** Exercise material **
= Beginning of Section =
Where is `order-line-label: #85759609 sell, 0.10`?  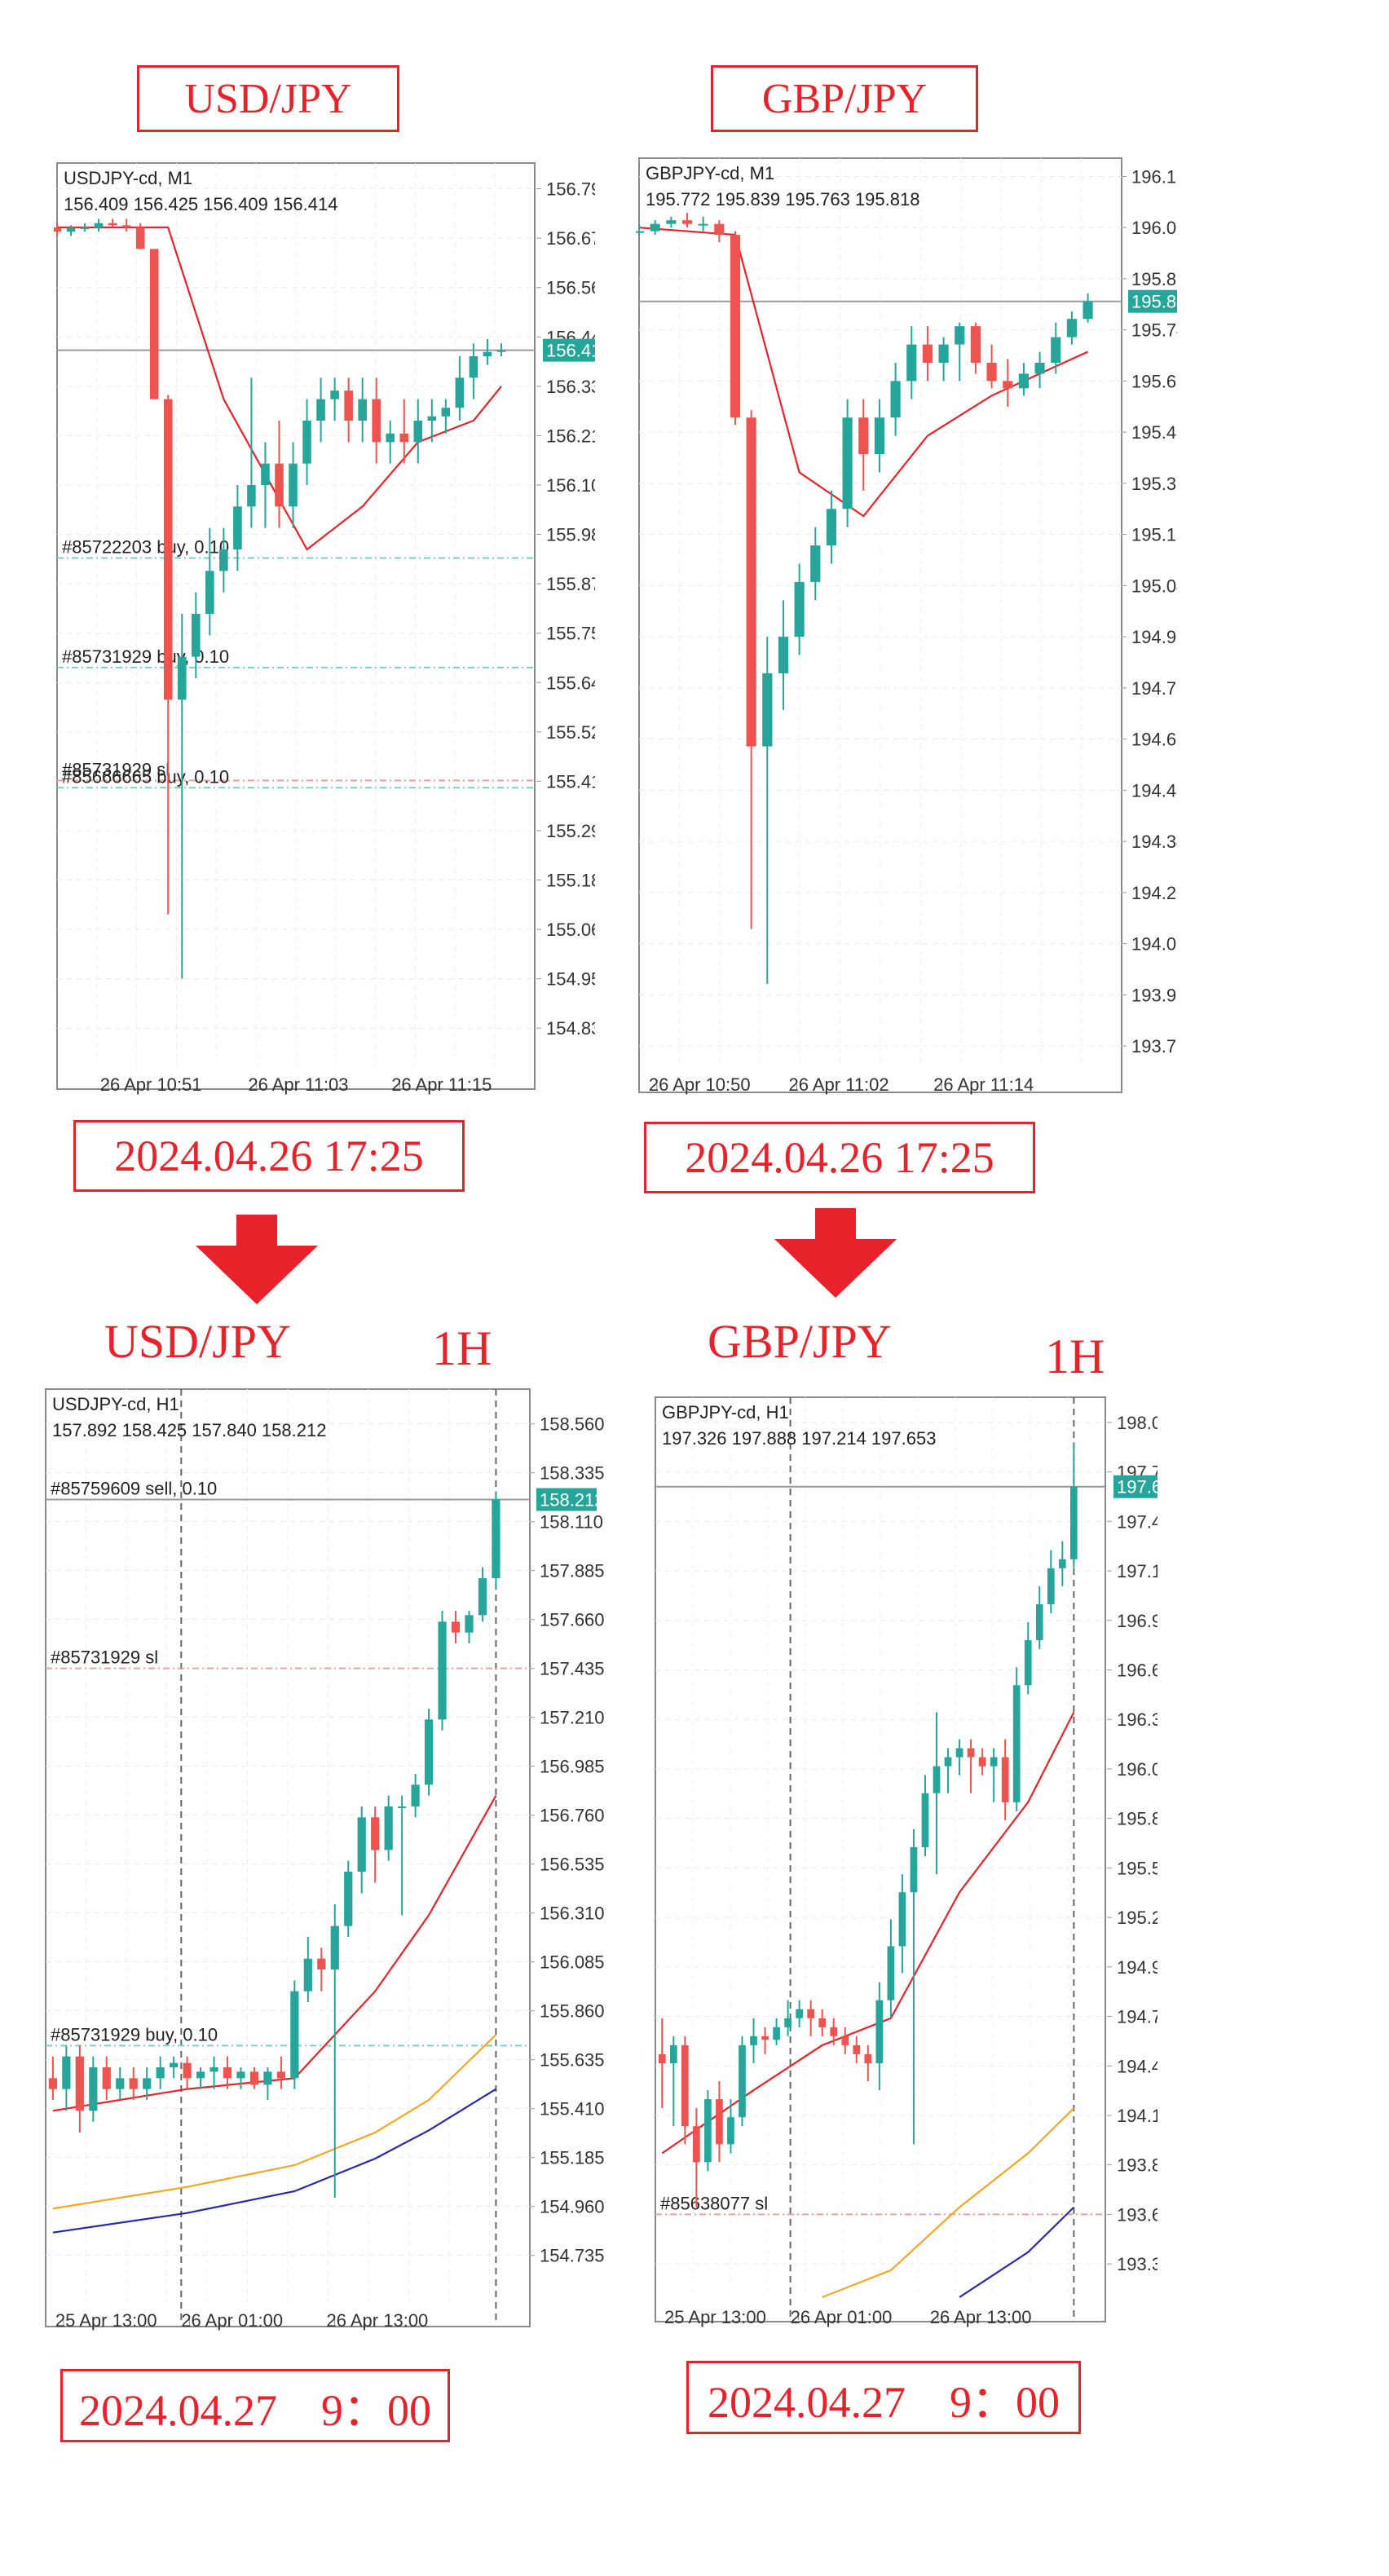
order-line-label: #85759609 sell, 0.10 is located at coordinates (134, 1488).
= End of Section =
= Beginning of Section =
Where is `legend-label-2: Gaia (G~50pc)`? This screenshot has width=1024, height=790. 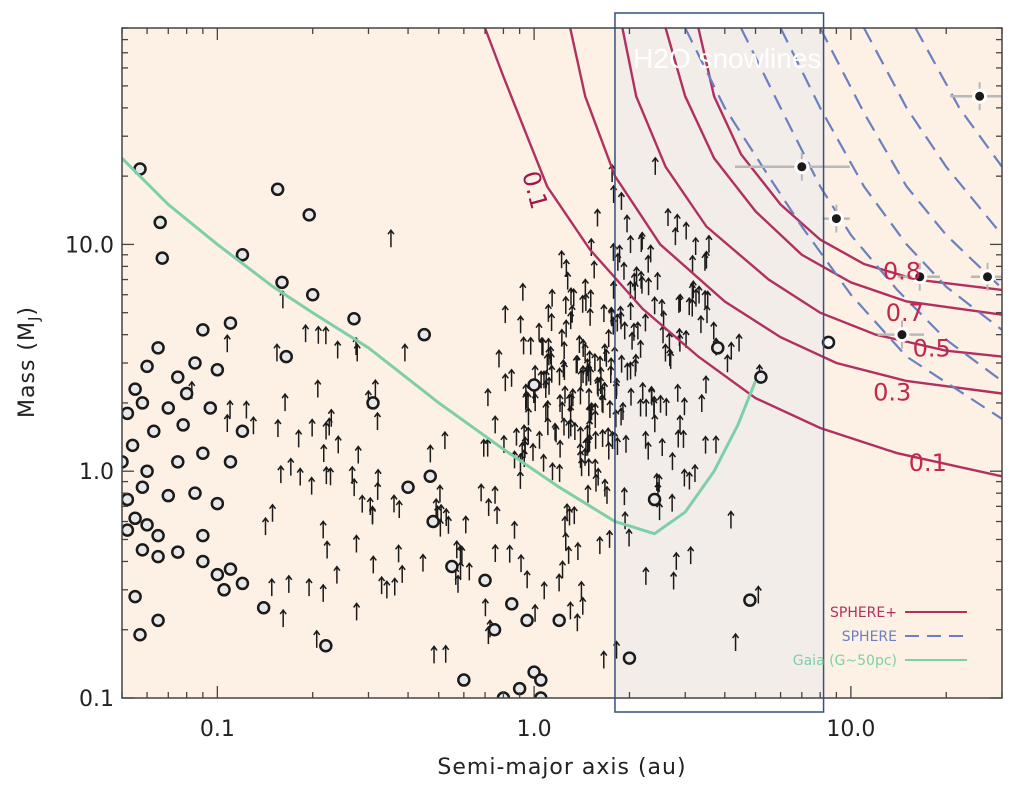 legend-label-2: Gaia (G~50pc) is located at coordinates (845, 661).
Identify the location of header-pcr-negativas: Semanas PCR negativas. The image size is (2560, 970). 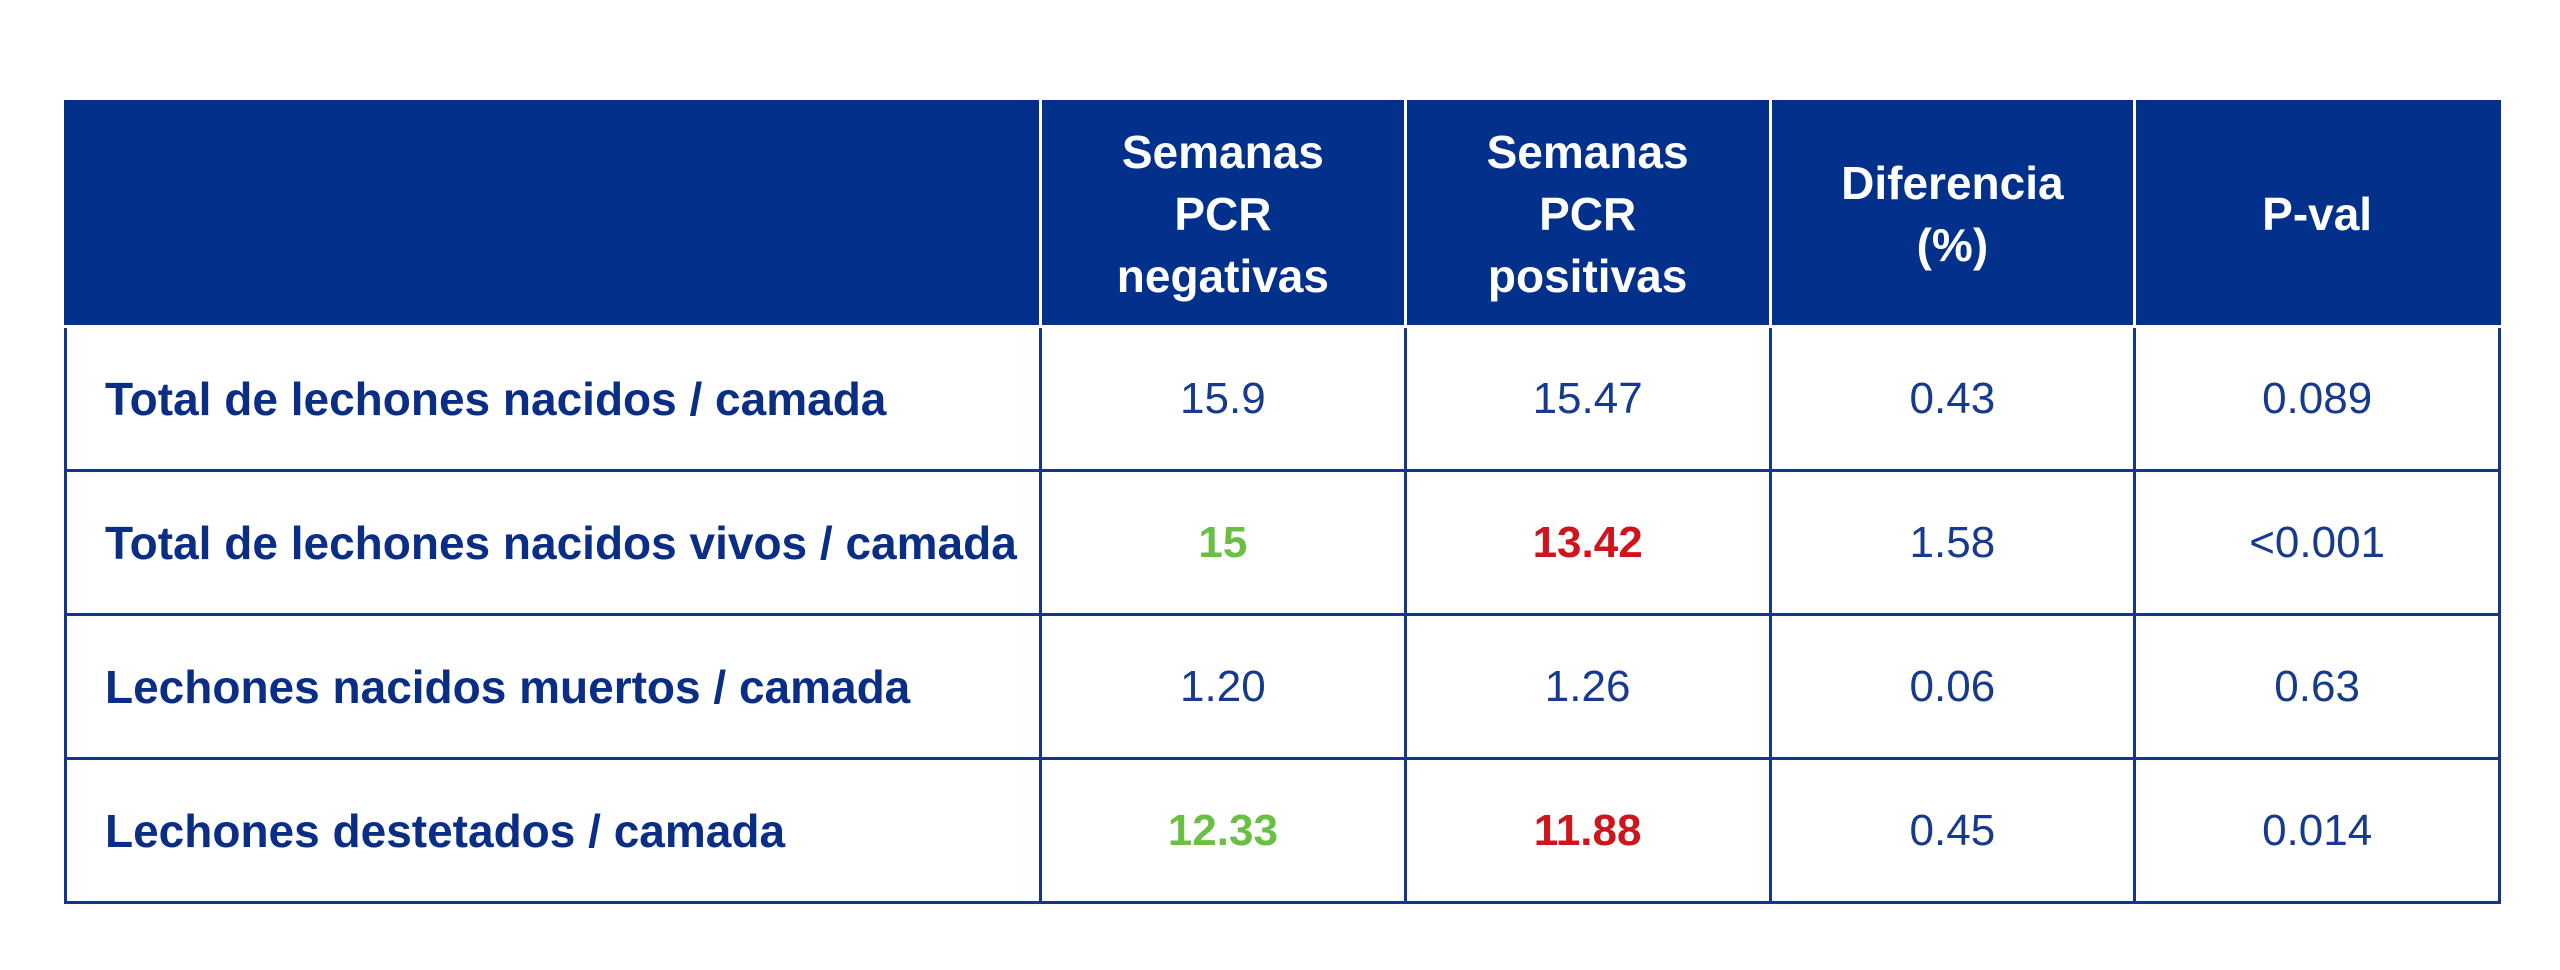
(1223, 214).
= End of Section =
= Beginning of Section =
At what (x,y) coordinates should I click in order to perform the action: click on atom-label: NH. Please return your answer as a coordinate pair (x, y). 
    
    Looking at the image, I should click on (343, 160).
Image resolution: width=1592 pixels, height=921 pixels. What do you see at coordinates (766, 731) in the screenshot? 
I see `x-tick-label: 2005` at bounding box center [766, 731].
= End of Section =
** What this task involves **
Rescale the data starting with the line that contains "Identify the location" and going on through the line that contains "(1223, 214).". Write those lines out again in full, multiplying each coordinate in the answers by 1.15, rounding to whole numbers with halves rounded up, and leaving the pictures out.

** Exercise output **
Identify the location of header-pcr-negativas: Semanas PCR negativas. The image size is (2560, 970). 
(1406, 246).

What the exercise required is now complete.